Engenharia

Cilindros, tubagens e bombas para evitar cheias em Tóquio

Sem capacidade para escoar, os rios de Tóquio enchiam até alagar a cidade. O maior sistema de drenagem do mundo, feito pelo homem, resolveu grande parte do problema.

Em dias de chuva intensa, como os que aconteceram em Portugal nos últimos meses, multiplicam-se os casos de cheias, sobretudos nas cidades, onde faltam áreas de escoamento das águas. Para resolver um problema semelhante, agravado pela existência de tufões, Tóquio, no Japão, construiu uma ‘cidade subterrânea’ feita de canais.

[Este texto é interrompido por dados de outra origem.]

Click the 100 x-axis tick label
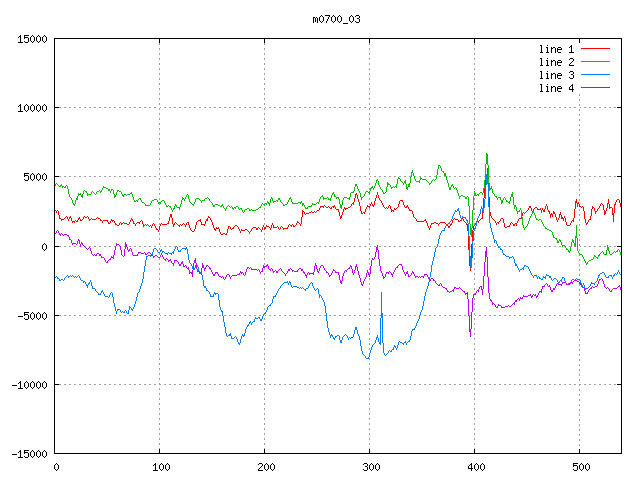 coord(160,467)
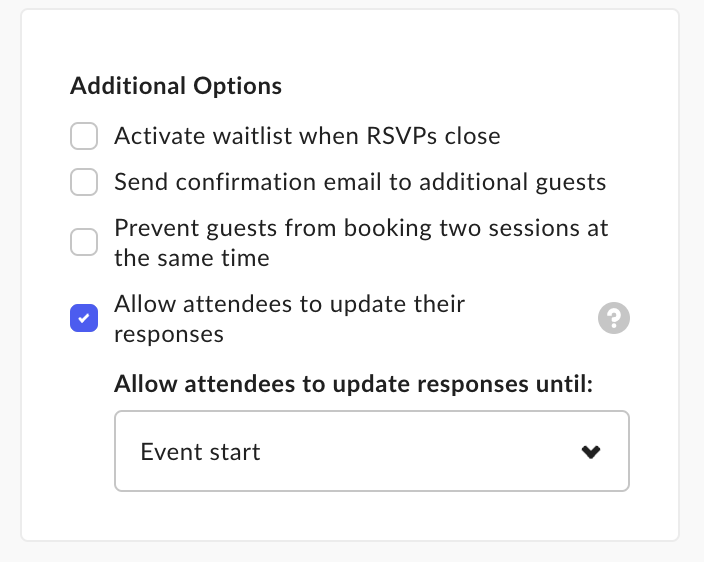Click 'Activate waitlist when RSVPs close' label
The width and height of the screenshot is (704, 562).
(307, 136)
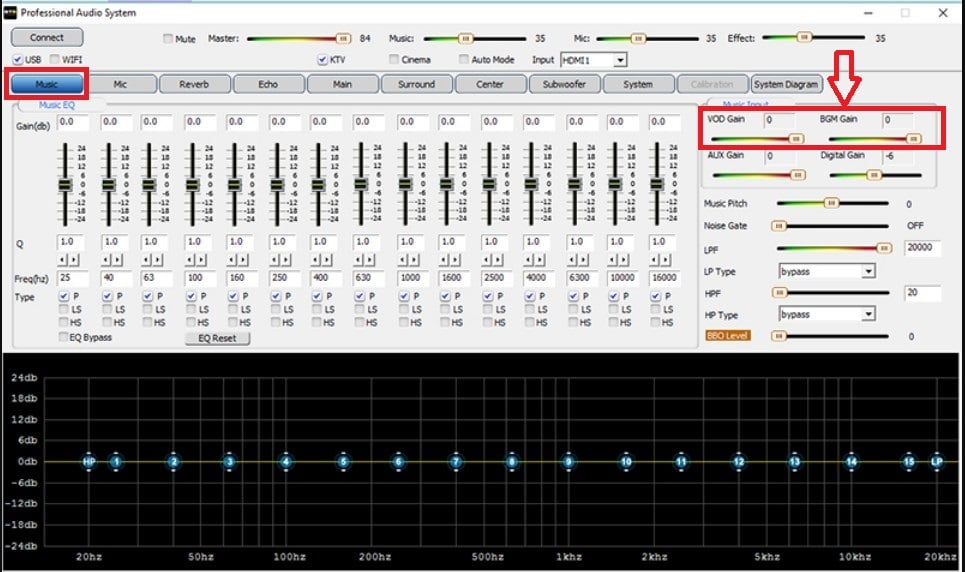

A urbanização, que se intensificou desde os anos 1950, impermeabilizou os solos impedindo que a água das chuvas fosse naturalmente absorvida pelos terrenos, acabando por encher e fazer transbordar os rios. Para resolver o problema, os japoneses gastaram 17 anos – de 1992 a 2009 – e dois mil milhões de dólares (cerca de 1,7 mil milhões de euros) para construir o maior sistema de drenagem, feito pelo homem, do mundo.

O sistema de drenagem está disposto ao longo de 6,3 quilómetros. São cinco cilindros enterrados abaixo da superfície – que podem chegar aos 74 metros de altura e 32 metros de diâmetro – a recolher a água dos rios mais próximos. Em cada cilindro cabe uma Estátua da Liberdade e meia e ainda sobra espaço, refere o site Japangasm.

Desenhado para reduzir em 80% a probabilidade de cheias na cidade, o sistema G-Cans (Water Discharge Tunnel on the Outskirts of the Metropolitan Area) recolhe toda a água num “Partenon Subterrâneo” (porque a estrutura se assemelha ao monumento em Atenas). Deste reservatório com 180 metros de comprimento, 80 metros de largura e 18 metros de altura, a água é bombeada para o rio Edo.

A visita, que se faz exclusivamente em japonês, inclui uma explicação do funcionamento do sistema no centro de apoio ao visitante e um passeio no “Partenon Subterrâneo”.